También la tele va de retro, de retroalimentación. Una organización sectariamente católica, Hazte Oír, y el programa Campamento de Verano han convenido en soliviantar a los ciudadanos e involucrar a los anunciantes en un conflicto estúpido, amplificado por las redes sociales. El caso es que tres marcas (McDonalds, Burger King y Mutua Madrileña) han descolgado sus spots de ese espacio piojoso como consecuencia de la presión ejercida por los fachas bajo la amenaza del boicoteo a sus productos. Curioso: la comida basura se retira de la telebasura. Si bien no hay duda de que el reality de Telecinco es un tributo a la zafiedad, no es menos cierto que Hazte Oír chapotea en el totalitarismo y hurga a su favor en las contradicciones del sistema. La tragedia de la justa causa contra la telebasura es su apropiación por la ultraderecha. 

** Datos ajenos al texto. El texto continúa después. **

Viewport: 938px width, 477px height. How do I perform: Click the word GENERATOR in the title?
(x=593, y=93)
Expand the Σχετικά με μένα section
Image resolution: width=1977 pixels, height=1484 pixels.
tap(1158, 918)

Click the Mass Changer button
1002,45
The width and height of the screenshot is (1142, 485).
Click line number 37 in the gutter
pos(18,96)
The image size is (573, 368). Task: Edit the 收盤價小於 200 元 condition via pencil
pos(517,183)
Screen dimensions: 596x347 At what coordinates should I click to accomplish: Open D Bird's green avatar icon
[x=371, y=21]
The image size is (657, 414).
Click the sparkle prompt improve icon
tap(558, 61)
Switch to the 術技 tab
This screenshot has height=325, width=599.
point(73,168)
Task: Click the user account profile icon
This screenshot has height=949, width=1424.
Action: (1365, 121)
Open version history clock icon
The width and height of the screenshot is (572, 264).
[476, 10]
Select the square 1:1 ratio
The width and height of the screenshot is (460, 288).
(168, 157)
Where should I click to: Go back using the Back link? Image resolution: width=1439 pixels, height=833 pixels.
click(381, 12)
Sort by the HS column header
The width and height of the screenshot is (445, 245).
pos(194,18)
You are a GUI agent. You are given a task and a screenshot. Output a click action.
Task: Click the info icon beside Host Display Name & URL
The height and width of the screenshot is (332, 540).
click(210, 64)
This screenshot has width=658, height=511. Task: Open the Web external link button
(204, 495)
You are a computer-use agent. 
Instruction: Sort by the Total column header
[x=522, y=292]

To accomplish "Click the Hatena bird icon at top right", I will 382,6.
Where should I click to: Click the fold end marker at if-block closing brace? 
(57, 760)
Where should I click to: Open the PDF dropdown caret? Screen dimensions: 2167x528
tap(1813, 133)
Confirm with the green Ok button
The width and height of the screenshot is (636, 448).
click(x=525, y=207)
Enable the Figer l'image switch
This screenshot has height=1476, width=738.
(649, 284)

Menos mal que, consciente de las maquinaciones ultras, Coca-Cola ha rechazado abonarse a esta censura publicitaria. En todo caso, los anunciantes deberían acordar a través de Autocontrol -la entidad en la que se dirimen estas cosas- qué programas esquivar por concepto para proteger la decencia de sus marcas y no sucumbir a la táctica de los que van de retro, de retroalimentación entre telebasura y fanatismo.